EXERCISE GOAL:
Rescale the items starting with the line that contains "Where should I" and going on through the end of the items: write out every one of those lines again, changing only the coordinates in the answers, each multiplied by 1.85 and rounded to a whole number with halves rounded up.

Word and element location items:
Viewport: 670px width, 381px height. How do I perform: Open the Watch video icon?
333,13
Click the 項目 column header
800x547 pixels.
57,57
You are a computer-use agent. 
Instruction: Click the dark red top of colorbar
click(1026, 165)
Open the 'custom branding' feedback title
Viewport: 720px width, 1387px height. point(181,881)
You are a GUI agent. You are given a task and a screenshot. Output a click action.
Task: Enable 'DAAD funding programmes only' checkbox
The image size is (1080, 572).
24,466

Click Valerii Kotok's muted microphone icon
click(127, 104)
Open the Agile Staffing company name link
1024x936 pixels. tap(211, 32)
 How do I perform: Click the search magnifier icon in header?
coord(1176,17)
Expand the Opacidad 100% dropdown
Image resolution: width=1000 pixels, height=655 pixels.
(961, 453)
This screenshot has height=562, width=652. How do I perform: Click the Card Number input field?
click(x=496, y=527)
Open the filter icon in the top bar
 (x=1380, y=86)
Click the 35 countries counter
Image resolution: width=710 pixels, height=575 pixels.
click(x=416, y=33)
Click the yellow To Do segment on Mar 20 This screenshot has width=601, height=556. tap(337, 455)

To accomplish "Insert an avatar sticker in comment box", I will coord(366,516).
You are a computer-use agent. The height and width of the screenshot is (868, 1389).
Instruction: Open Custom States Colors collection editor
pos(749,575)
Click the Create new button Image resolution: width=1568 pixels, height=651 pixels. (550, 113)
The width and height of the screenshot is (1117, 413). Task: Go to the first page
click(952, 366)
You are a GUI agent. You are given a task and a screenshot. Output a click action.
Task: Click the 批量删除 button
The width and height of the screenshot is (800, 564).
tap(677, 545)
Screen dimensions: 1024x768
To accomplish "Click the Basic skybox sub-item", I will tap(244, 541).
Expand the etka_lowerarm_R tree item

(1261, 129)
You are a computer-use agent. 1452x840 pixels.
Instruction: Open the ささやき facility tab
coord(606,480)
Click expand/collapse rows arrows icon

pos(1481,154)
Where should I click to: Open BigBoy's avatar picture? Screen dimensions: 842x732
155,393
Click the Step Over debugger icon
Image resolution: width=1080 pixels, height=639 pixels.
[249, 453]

WRITTEN RESPONSE:
Where should I click to: Open BigBoy's avatar picture? Screen dimensions: 842x732
287,727
Click the Step Over debugger icon
Image resolution: width=1080 pixels, height=639 pixels.
[461, 838]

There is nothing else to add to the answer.